→ MATERIAL SHOWN:
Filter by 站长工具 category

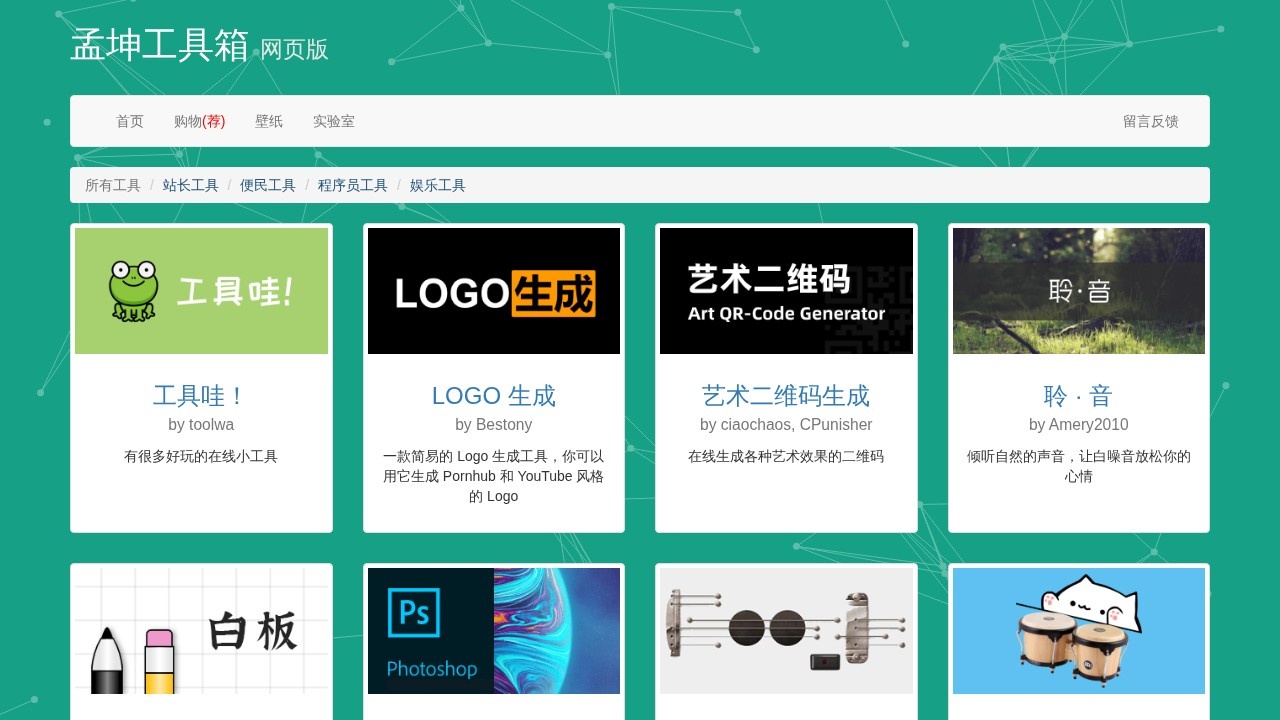(190, 185)
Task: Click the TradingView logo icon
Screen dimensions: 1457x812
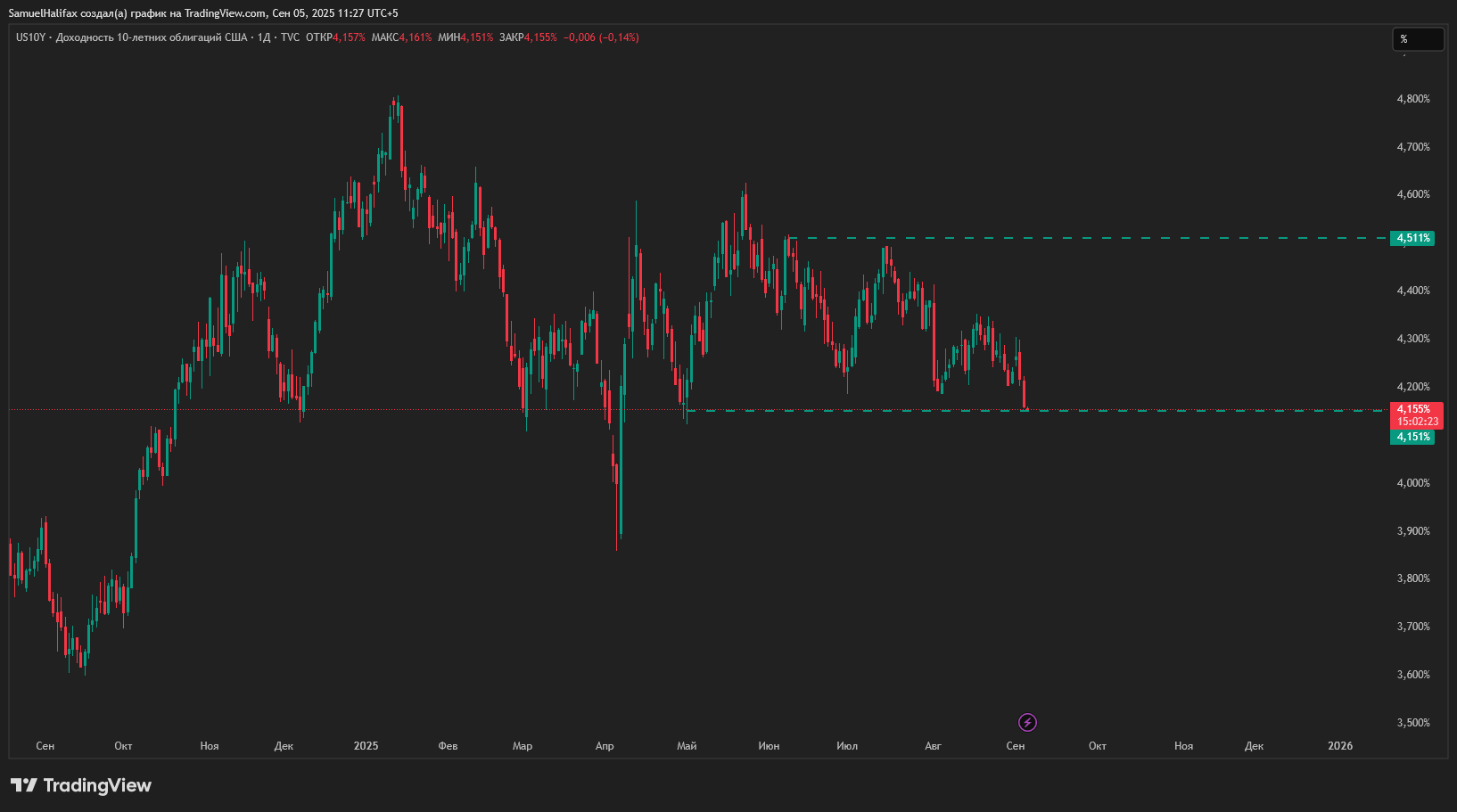Action: click(24, 785)
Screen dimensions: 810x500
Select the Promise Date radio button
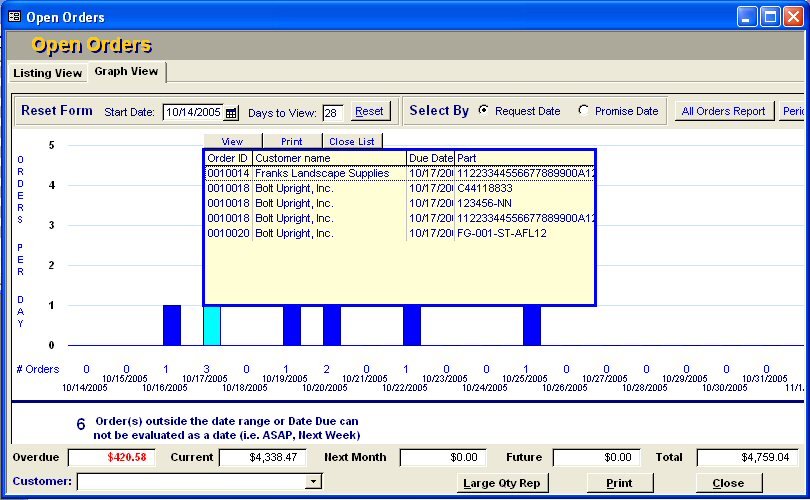click(x=584, y=111)
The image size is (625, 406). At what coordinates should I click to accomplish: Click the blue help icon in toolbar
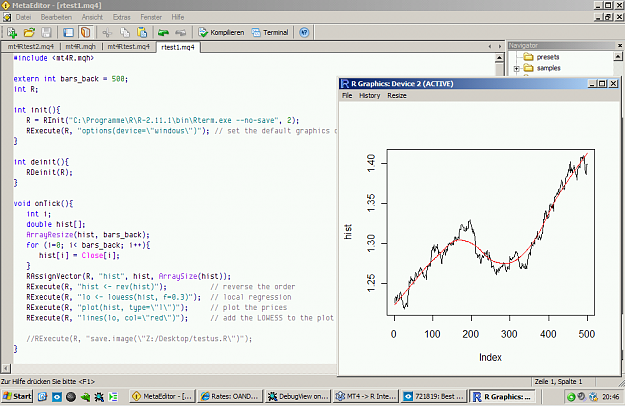pos(304,32)
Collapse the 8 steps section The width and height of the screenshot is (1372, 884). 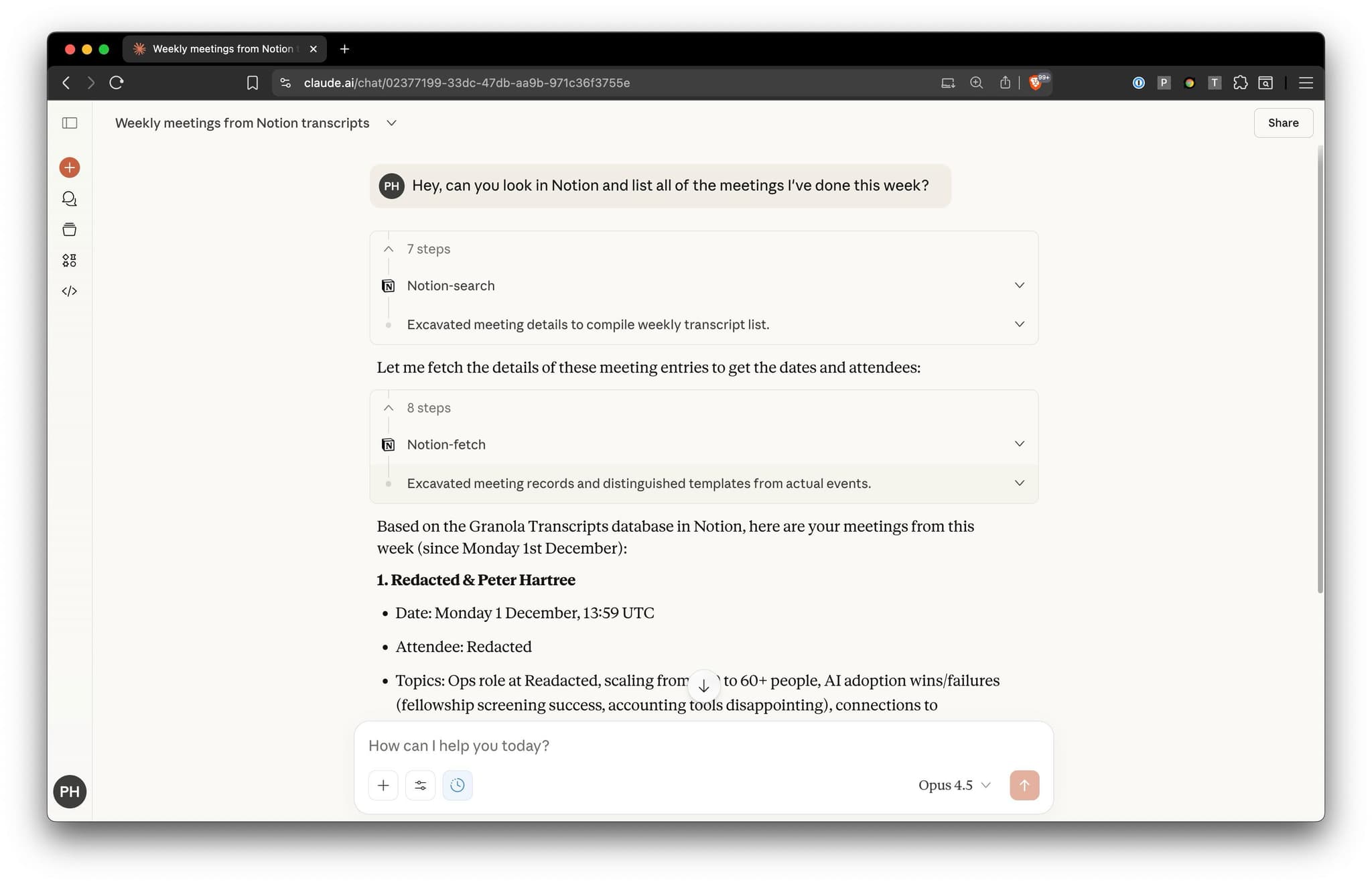(389, 408)
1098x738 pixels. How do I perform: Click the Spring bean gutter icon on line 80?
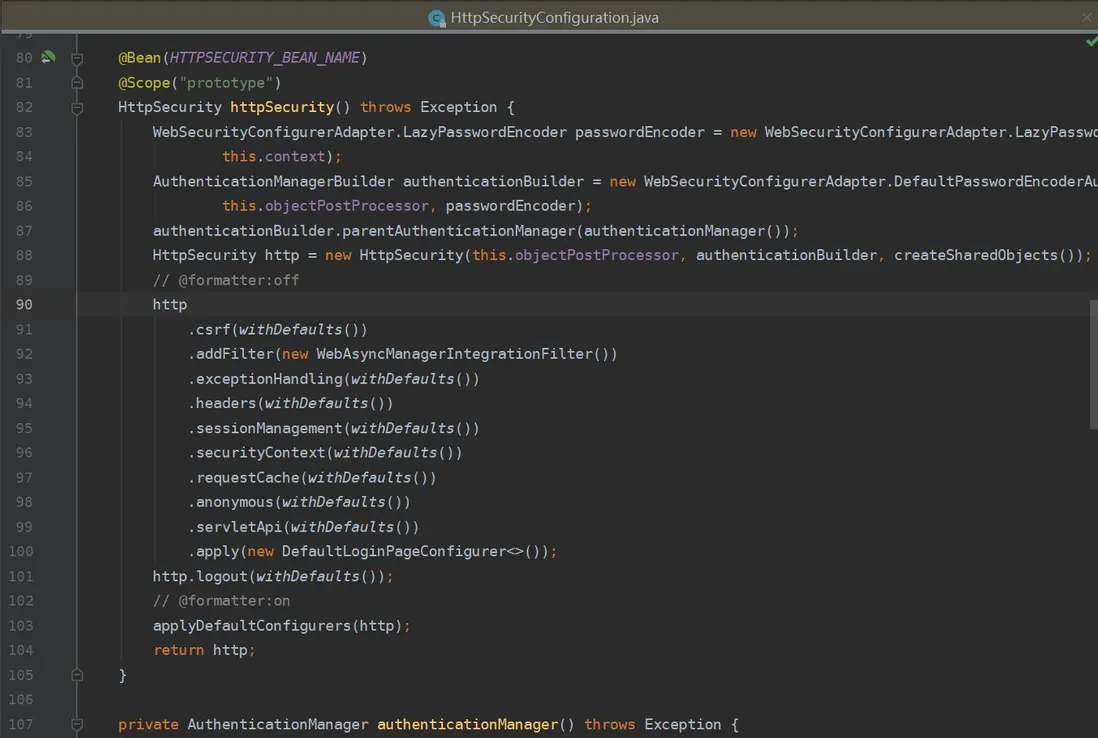(48, 57)
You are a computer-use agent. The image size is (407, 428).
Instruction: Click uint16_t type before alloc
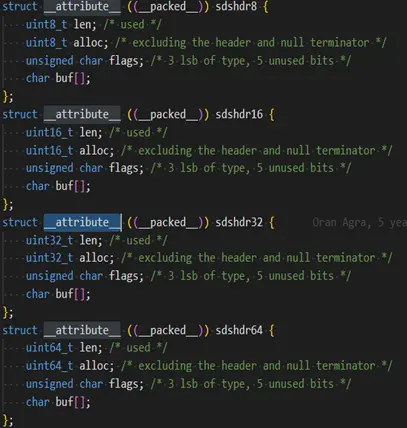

→ WHAT IS NEEDED:
Set down exactly and only the lines from the line that contains "1098x738 pixels. How" through the last line of the entries above, with both of those lines included and the pictures left out.

→ RESULT:
1098x738 pixels. How do I perform: Click the Spring bean gutter icon on line 80?
(48, 57)
You are a computer-use agent. The image size is (407, 428).
Instruction: Click uint16_t type before alloc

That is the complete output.